------ Document excerpt

Len Davis (born August 6, 1964) is a former New Orleans police officer. He was convicted of depriving civil rights through murder by conspiring with an assassin to kill a local resident.

Police career
Davis was known in the community as "RoboCop" because of his large size and the "Desire terrorist" due to his aggressive policing style. He had been suspended six times and received 20 complaints between 1987 and 1992 while subsequently receiving the department's Medal of Merit in 1993.

In 1994, an FBI sting caught Davis enforcing a protection racket upon the city's cocaine dealers. Davis had extorted protection money from a drug dealer who was an FBI informant. Nine other police officers, including two who would later testify against Davis, were later indicted for being part of a criminal conspiracy with Davis. Twenty additional New Orleans police officers were also implicated in the scheme but the investigation had to be aborted due to the murder of Kim Groves. Davis would later be convicted of additional drug-related charges while the other officers pleaded guilty.

------------
------ Listed entries

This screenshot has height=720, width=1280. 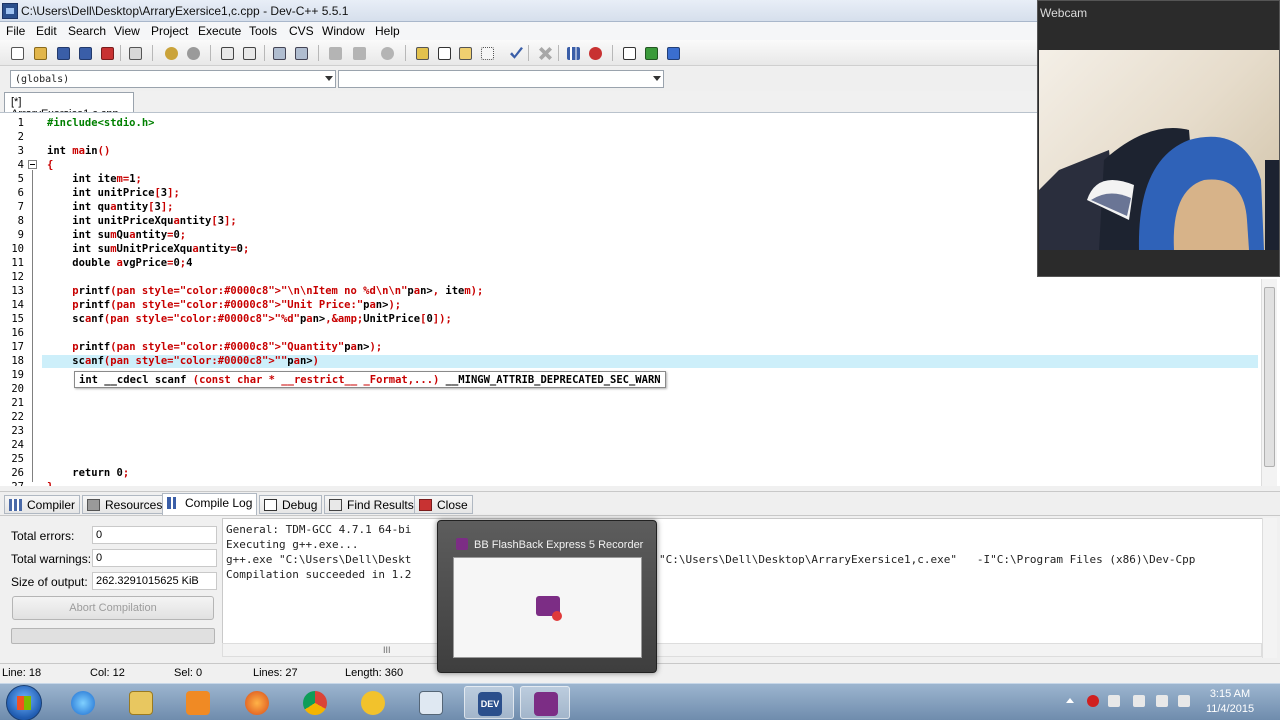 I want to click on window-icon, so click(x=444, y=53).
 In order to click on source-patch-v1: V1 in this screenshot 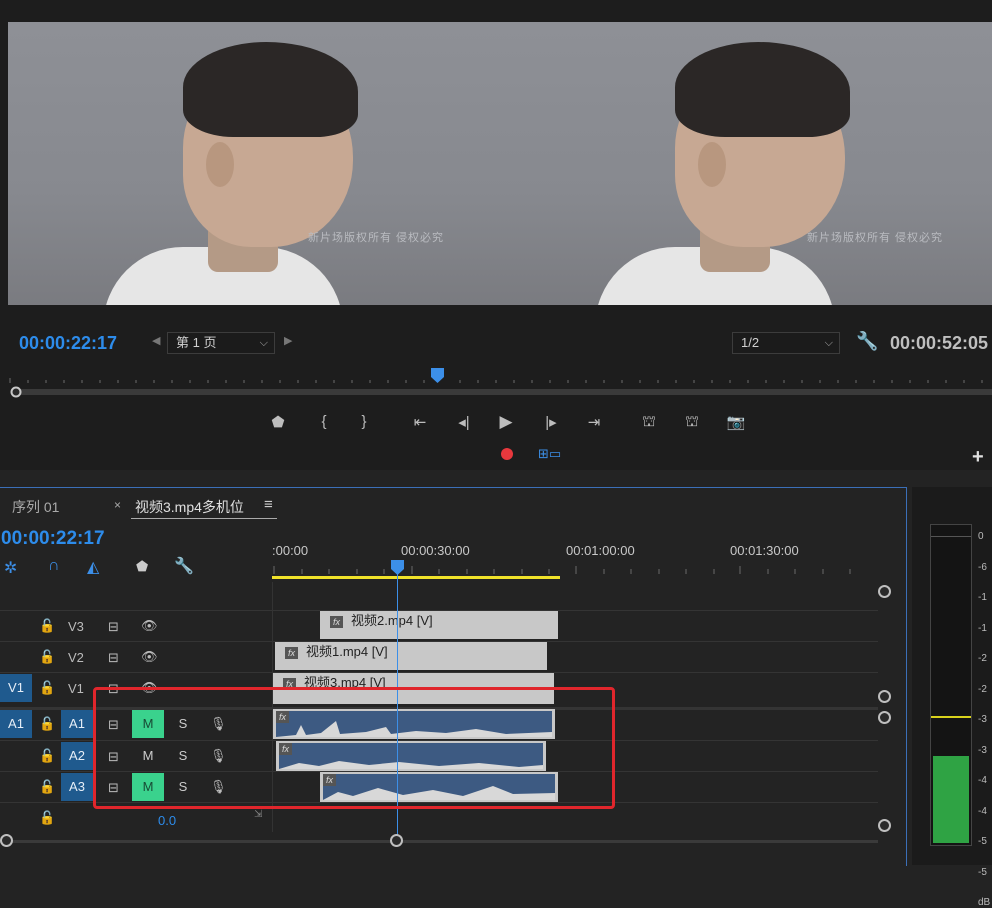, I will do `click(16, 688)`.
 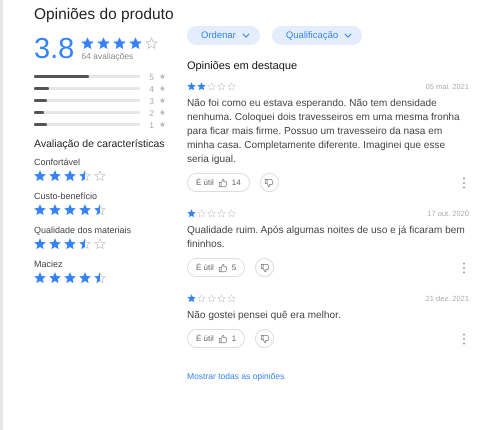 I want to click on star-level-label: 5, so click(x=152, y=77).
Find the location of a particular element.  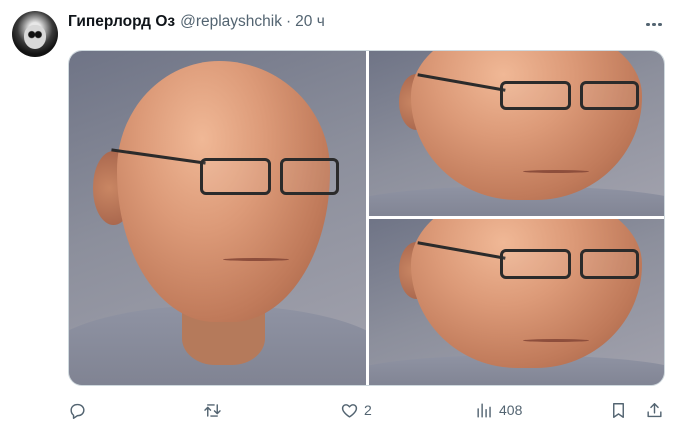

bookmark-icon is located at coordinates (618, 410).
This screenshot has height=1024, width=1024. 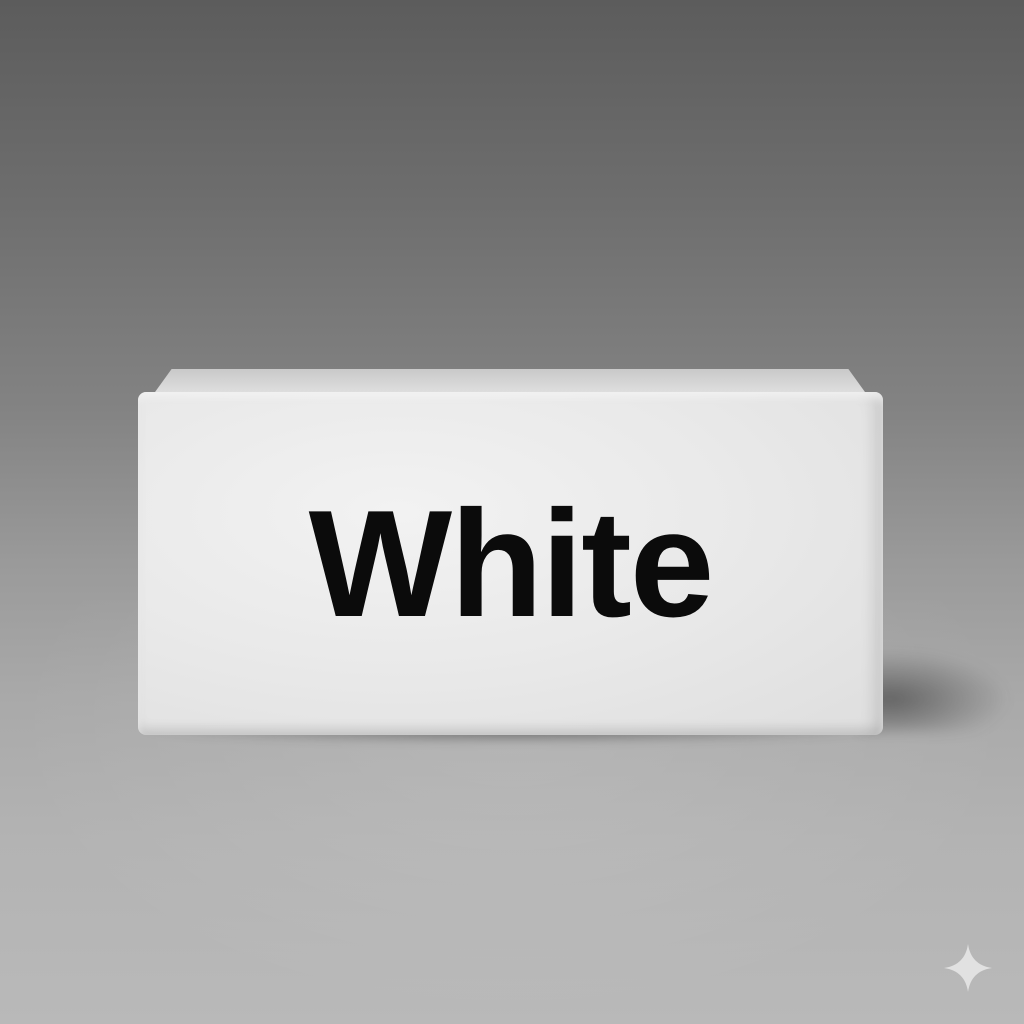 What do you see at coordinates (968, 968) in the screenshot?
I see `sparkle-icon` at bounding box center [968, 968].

------------

Activities:
a. Please list every year mentioned in the Len Davis article.
b. According to the Len Davis article, what did Davis receive from the department in 1993?
c. Carry on writing the Len Davis article, starting after its last sentence.
The stored data has no connection to the Len Davis article.

Set of answers:
a. 1964, 1987, 1992, 1993, 1994

b. He received the department's Medal of Merit.

c.
Murder of Kim Groves 
In 1994, Davis beat a young man in New Orleans, mistaking him for a suspect in a police officer's shooting. Kim Groves, a 32-year old local resident and mother of three young children, witnessed the assault and filed a complaint with the New Orleans Police Department. Davis was tipped off about the complaint by another officer and then conspired with a local drug dealer, Paul Hardy, to kill Groves. Hardy shot and killed her on October 14, 1994, less than one day after she filed the complaint. A third man, Damon Causey, hid the murder weapon, a 9 mm pistol.

Trial and conviction
Davis was convicted in 1996 on two federal civil rights charges for directing Hardy to murder Groves and for witness tampering. Davis was initially sentenced to death on April 26, 1996. The Fifth Circuit, however, reversed his death sentence when his conviction for witness tampering was thrown out. A subsequent jury also chose the death penalty for Davis, and he was formally sentenced to death again on October 27, 2005. Davis is currently on federal death row and is imprisoned in United States Penitentiary, Terre Haute, Indiana.

Hardy was convicted of conspiracy to violate Groves' civil rights and of witness tampering. The witness tampering conviction would be later overturned. He was initially sentenced to death, but in 2011 his sentence was commuted to life when he was found by a judge to be intellectually disabled.

Causey was convicted of federal conspiracy charges and violating Groves' civil rights. He was sentenced to life imprisonment after rejecting a plea bargain that instead would have given him six to nine years in prison. His conviction was upheld on appeal.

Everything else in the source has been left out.